The company was the master planner for both the 2012 Summer Olympic Games in London and the 2016 Games in Rio de Janeiro, which prompted the chief executive of the LA 2028 Organizing Committee to turn to the company for planning of the next Games in Los Angeles.
“With their added construction capabilities since the London Games, Aecom can work on almost anything connected with the Olympics,” said Gene Sykes, chief executive for the LA 2028 Organizing Committee.
Sykes said he first met Burke about 10 years ago, just as Aecom started design work for the London Games.
“Long before I got involved in this effort, Mike was the first one to talk to me about the Olympics and how vital they could prove for Los Angeles,” Sykes said.
Outside of Aecom, Burke recently assumed the chairman’s post of the U.S. Business Roundtable’s infrastructure committee.
That committee had input on the recent infrastructure plan put forward by President Donald Trump, which calls for about $200 billion in federal spending but leaves hundreds of billions of dollars more in investments up to state and local governments and the private sector.
Burke said the plan generally is the right approach.
“The size of the investment needed – at well over $1 trillion – is bigger than government’s ability to pay,” Burke said. “But there are large pools of capital in pensions and sovereign wealth funds just waiting to put capital into infrastructure projects.”
Aecom stands to be a big beneficiary of the infrastructure plan, as long as that plan retains its heavy focus on private sector investment.
Away from work, Burke often can be found on the golf course or the ski slopes or spending time with his wife, Joan, and their two children.
He also serves on the board of the Southern California chapter of Children’s Bureau, which provides child abuse prevention and treatment services to at-risk children.

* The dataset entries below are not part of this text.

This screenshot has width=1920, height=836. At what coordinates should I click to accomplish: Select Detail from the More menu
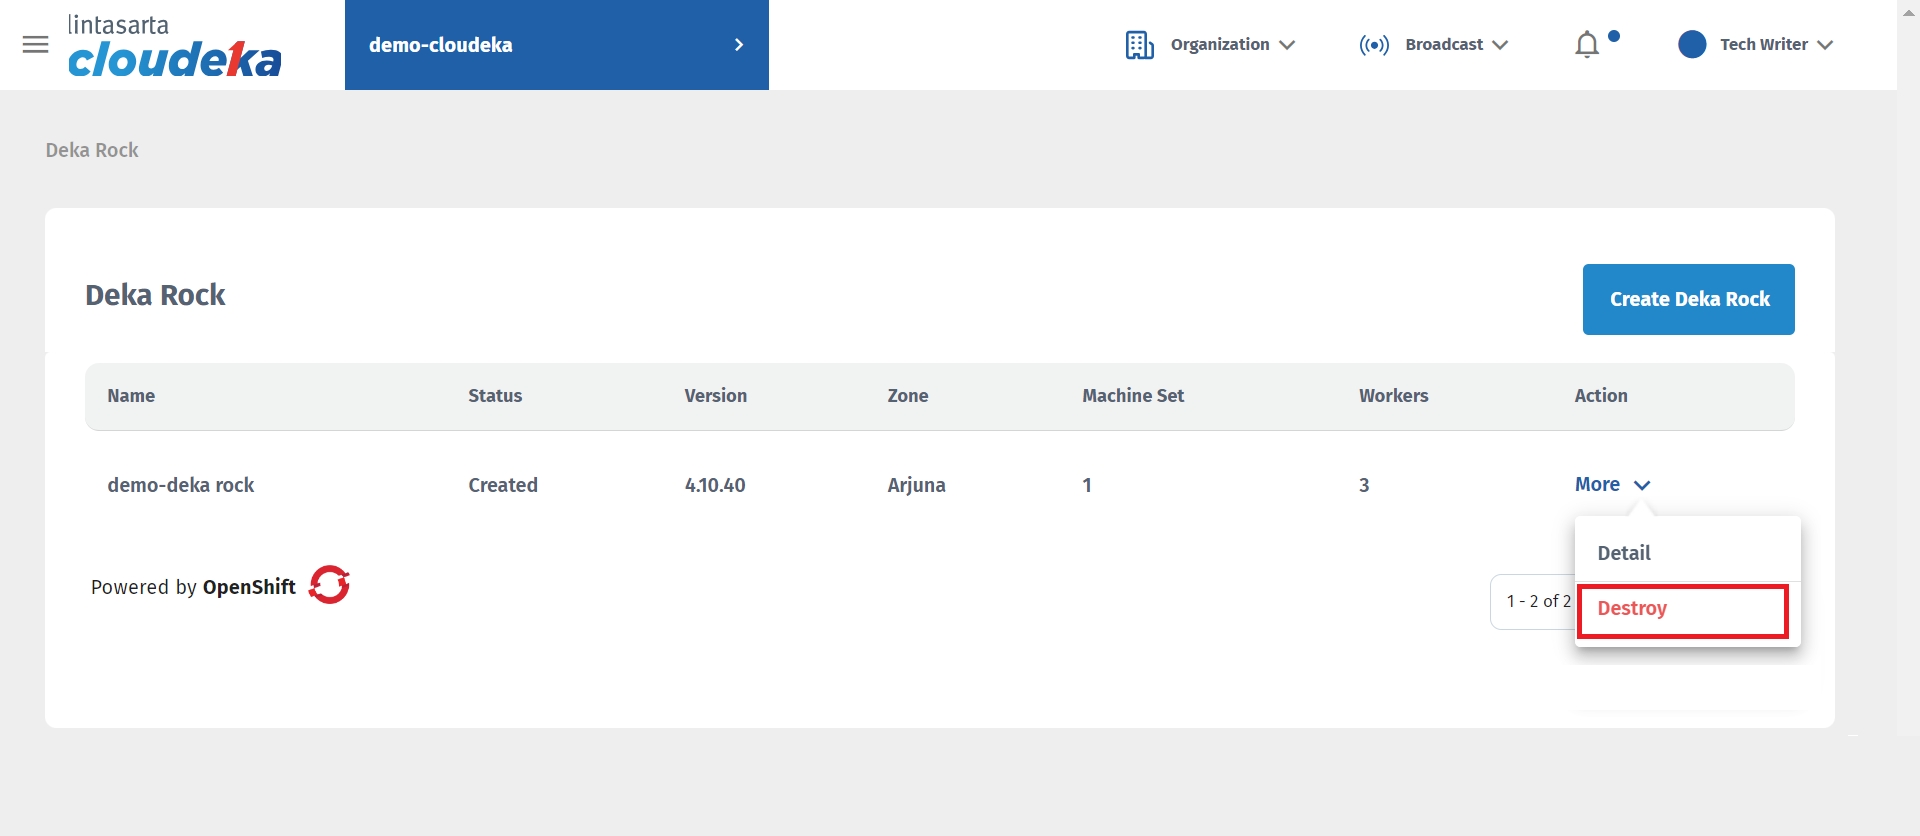pos(1624,553)
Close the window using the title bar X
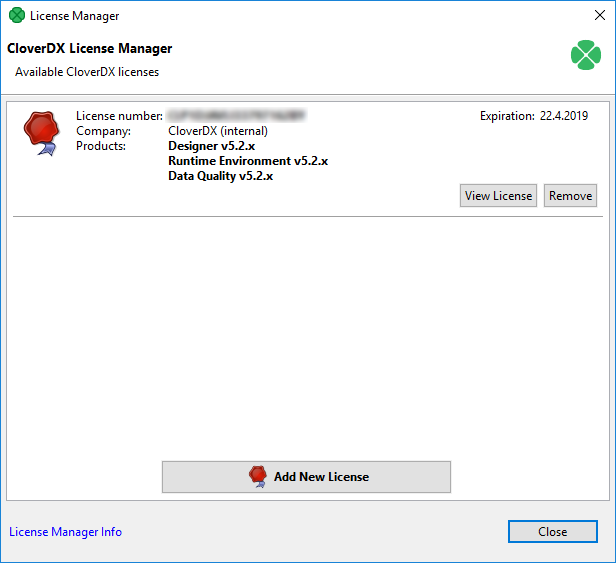Image resolution: width=616 pixels, height=563 pixels. click(x=591, y=16)
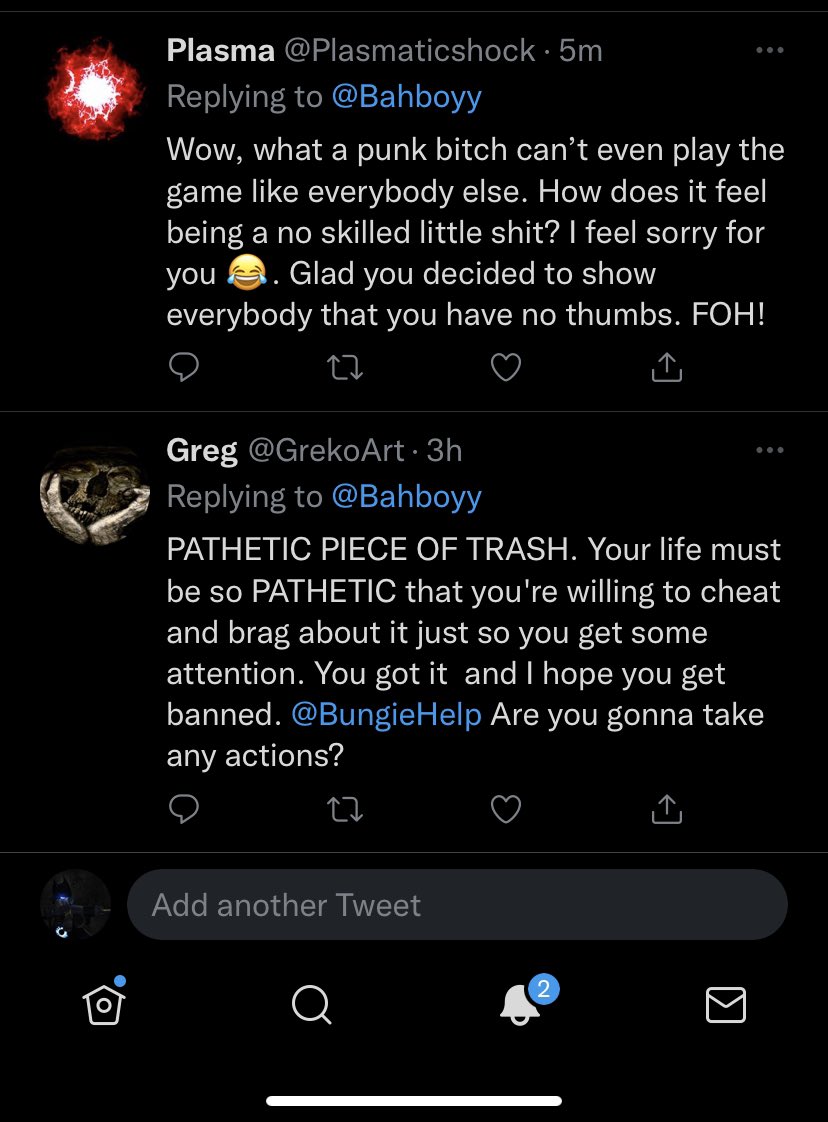Like Plasma's tweet with the heart icon
The image size is (828, 1122).
[x=506, y=367]

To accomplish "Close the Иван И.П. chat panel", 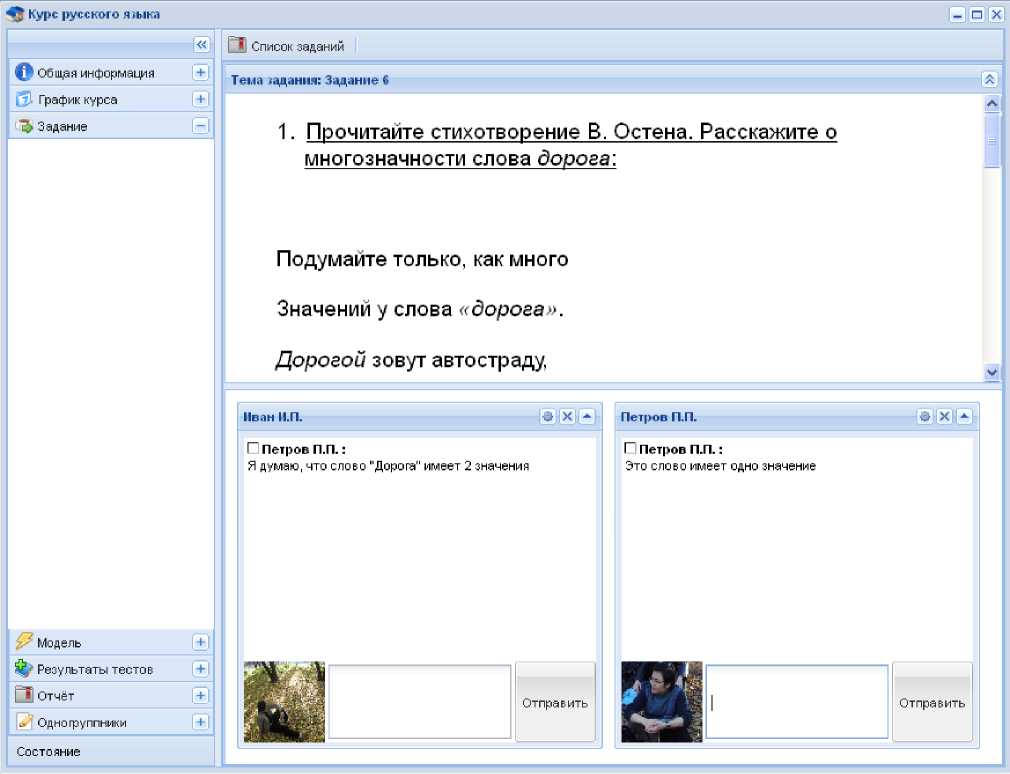I will coord(567,417).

Jacqueline Meek, chief development officer for the chapter, said Burke got involved several years ago through its annual golf event.
“He cares deeply about helping the children: he participates in meetings and is active in committees,” Meek said. “I get responses back directly from Mike, not one of his assistants.”
Meek tells the story of how Burke – recovering from recent surgery – showed up two years ago in a leg cast at the charity’s annual carnival at the Santa Monica Pier.
“It can’t have been easy for him in that cast spending hours there walking on the uneven railroad ties of that pier and meeting and greeting everyone. That just demonstrates the level of commitment he has.”